ニューヨークのアッパーウエストサイドにあるショップ「アブソルートベーグル」 (AP Photo/Richard Drew)

ニューヨークのアッパーウエストサイドにあるショップ「アブソルートベーグル」 (AP Photo/Richard Drew)

ベーグル好きは、ベーグルのこととなると熱くなることがあります。それぞれに好みと食べ方があり、特定のベーグル店にこだわる人もいます。ベーグル好きが彼らの信念に反する食べ方をしている人を見ると、感情が爆発することもあります。2019年3月のある日、セントルイスの男性がスライスしたベーグルの写真をツイッターに投稿すると、たちまちネット上で激しい論争が巻き起こりました。何が物議を醸したのでしょう? ベーグルが食パンのように垂直にスライスされていたのです! このベーグルの「食パン切り」は、多くのベーグル好きのコアな価値観を揺るがしました。「重罪」「残虐行為」「食品犯罪」などのコメントが「食パン切りベーグル」に浴びせられました。それに対する反論も素早く、「食べやすい」や「複数のスプレッドにディップできる」など、擁護派もいたのです。

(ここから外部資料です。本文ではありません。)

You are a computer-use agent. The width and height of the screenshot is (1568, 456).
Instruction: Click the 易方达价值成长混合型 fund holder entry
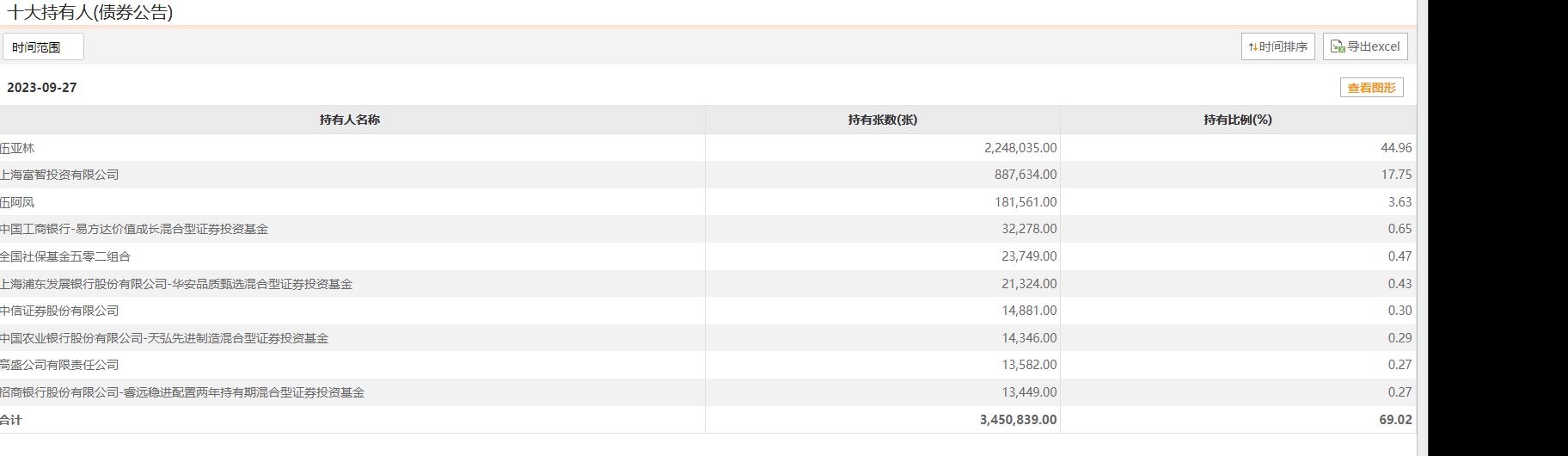tap(135, 229)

いろいろなベーグルやトッピングを試した後で、私は昔からの定番、プレーンなクリームチーズ入りのベーグルに落ち着きました。よりエキゾチックで珍しい組み合わせを好む人もいるでしょう。それがベーグルの人気の理由なのかもしれません。誰もがいろいろな形で幅広く楽しめるアイテムです。皆さんも自分だけの完璧なベーグルを探してみてはいかがでしょうか。